Für weitere Leistungen ist die pauschale Lohnbesteuerung möglich, wenn sie in diesem Sinne zusätzlich erbracht werden.

Mit 15 Prozent kann die Lohnsteuer pauschal abgegolten werden, wenn Fahrtzuschüsse zusätzlich zum ohnehin geschuldeten Arbeitslohn gezahlt werden (für Fahrten zwischen Wohnung und erster Tätigkeitsstätte, § 40 Abs. 2 S. 2 Nummer 1 Bst. b EStG).

Lohnsteuer in Höhe von 25 Prozent kann bei Zusätzlichkeit erhoben werden auf:

  • verbilligt oder umsonst übereignete IT-Geräte (§ 40 Abs. 2 S. 1 Nr. 5 EstG)
  • vom Arbeitgeber bezahlte Internet-Zugänge sowie Internetkostenzuschüsse (§ 40 Abs. 2 S. 1 Nr. 5 EstG)
  • verbilligt oder umsonst übereignete Aufladevorrichtungen für E-Fahrzeuge (§ 40 Abs. 2 S. 1 Nr. 6 EstG)
  • Zuschüsse des Arbeitgebers zum Kauf und Betrieb solcher Ladevorrichtungen (§ 40 Abs. 2 S. 1 Nr. 6 EstG)
  • ein dem Arbeitnehmer verbilligt bzw. umsonst übereignetes Fahrrad (§ 40 Abs. 2 S. Nr. 7 EstG – die Überlassung ist steuerfrei, s. o.)

Eine Pauschbesteuerung in Höhe von 30 Prozent ist bei Zusätzlichkeit möglich auf betrieblich veranlasste Sachzuwendungen an Arbeitnehmer (§ 37b Abs. 2 S. 1 EStG).
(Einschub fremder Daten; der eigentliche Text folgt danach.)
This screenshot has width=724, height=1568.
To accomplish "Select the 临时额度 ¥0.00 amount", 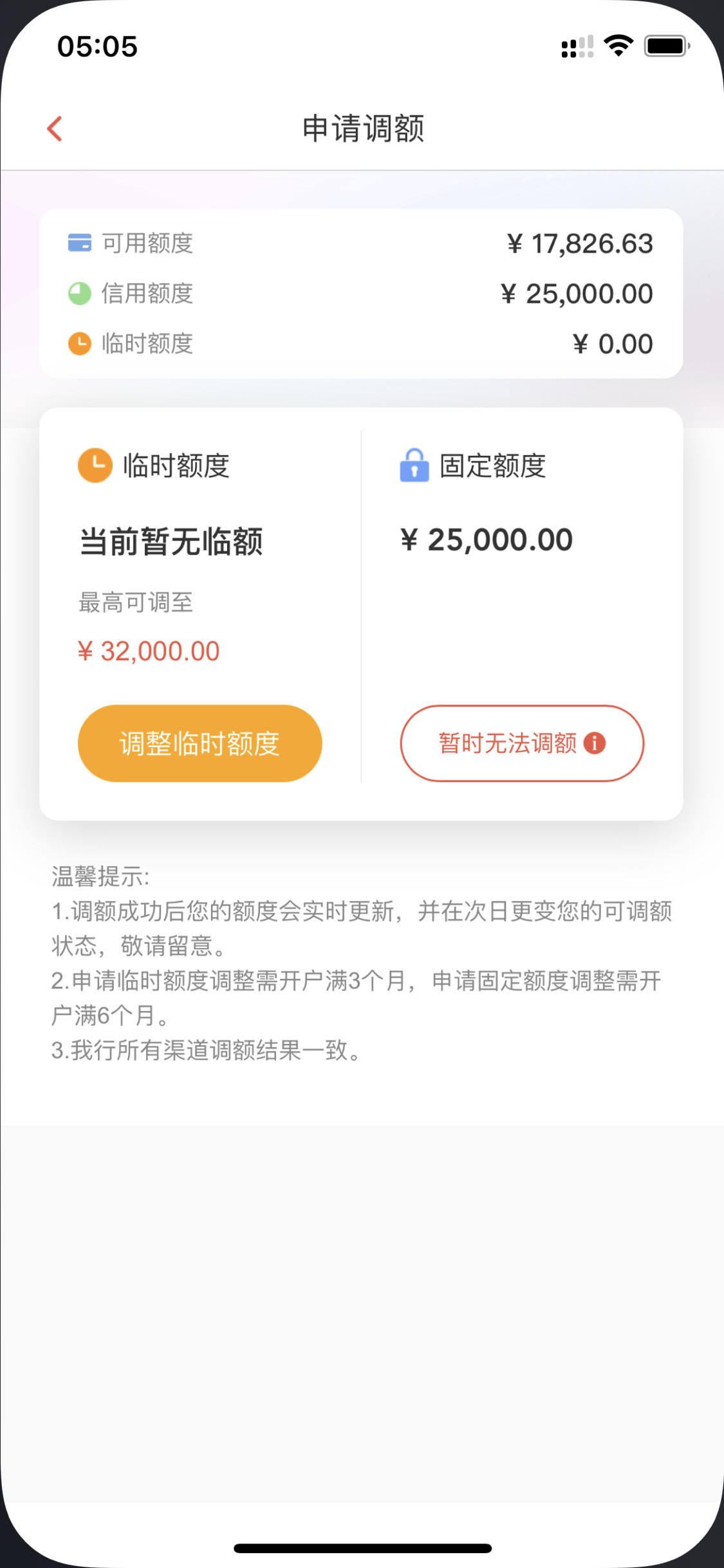I will (613, 344).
Außerdem ist die Zusätzlichkeit eines vom Arbeitgeber übernommenen Beitrags zur betrieblichen Altersvorsorge Voraussetzung für die Gewährung des Förderbetrags (§ 100 EStG).

 

Fazit: Keine steuerfreie Gehaltsumwandlung, aber belastbare Vereinbarungen möglich

Eigentlich ändert sich wenig. Die Regierung hat der neuen, recht permissiven Linie des Bundesfinanzhofs zu steuerfreien Zusatzleistungen des Arbeitgebers zwar einen Riegel vorgeschrieben. Aber die Finanzämter hatten sich ja ohnehin dieser Sichtweise verweigert.
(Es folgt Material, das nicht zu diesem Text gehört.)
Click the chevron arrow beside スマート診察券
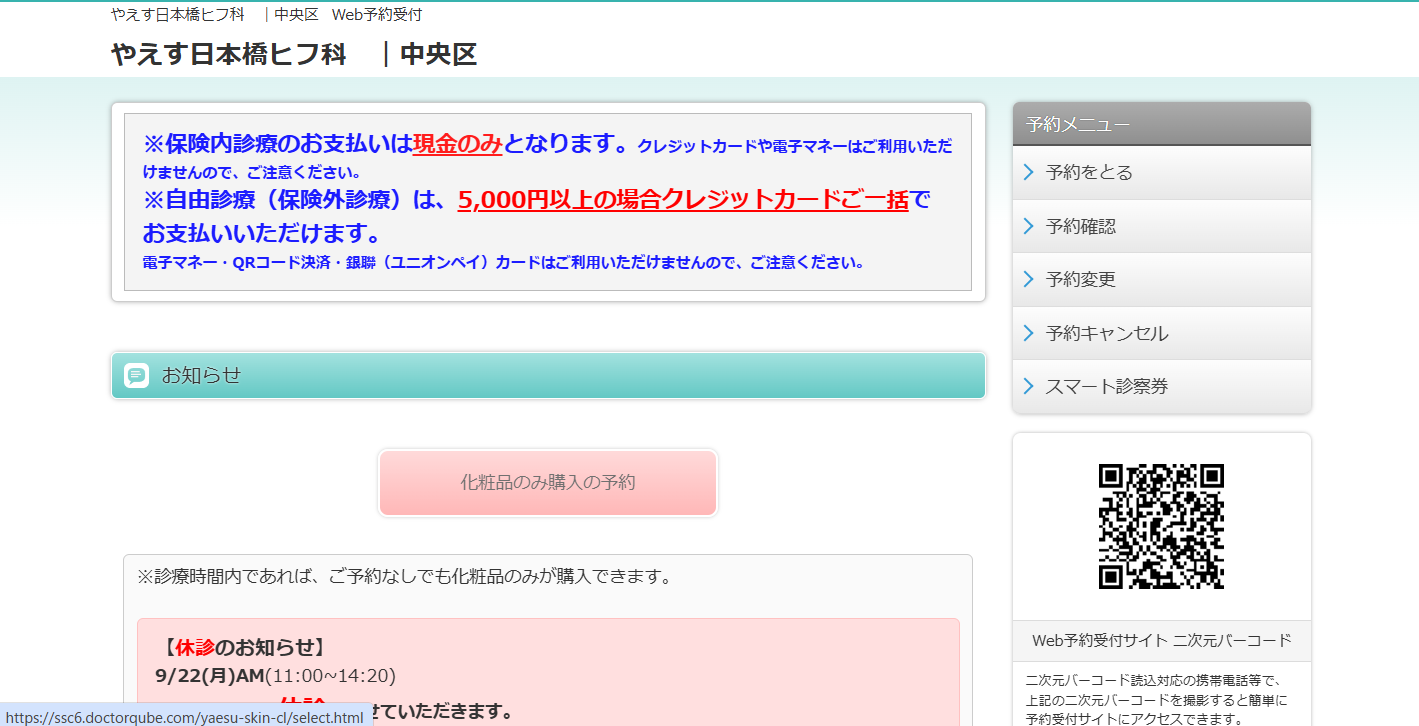This screenshot has height=726, width=1419. (1028, 386)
Auch mit der neuen Regelung dürften Kindergartenzuschuss, Jobtickets und Gutscheine als steuerfreie De-facto-Alternative zur Gehaltserhöhung populär bleiben. Allerdings müssen Arbeitgeber aufpassen: wenn solche Leistungen als Gehaltsumwandlung, im Gegenzug zu einem Gehaltsverzicht oder ausdrücklich als Ersatz für eine Gehaltserhöhung gestaltet werden, gibt es keinen Steuervorteil. Das gilt auch für Vereinbarungen, die im Jahr 2020 entstanden sind bzw. in einem Lohnzahlungszeitraum, der erst nach Jahresbeginn 2020 endete.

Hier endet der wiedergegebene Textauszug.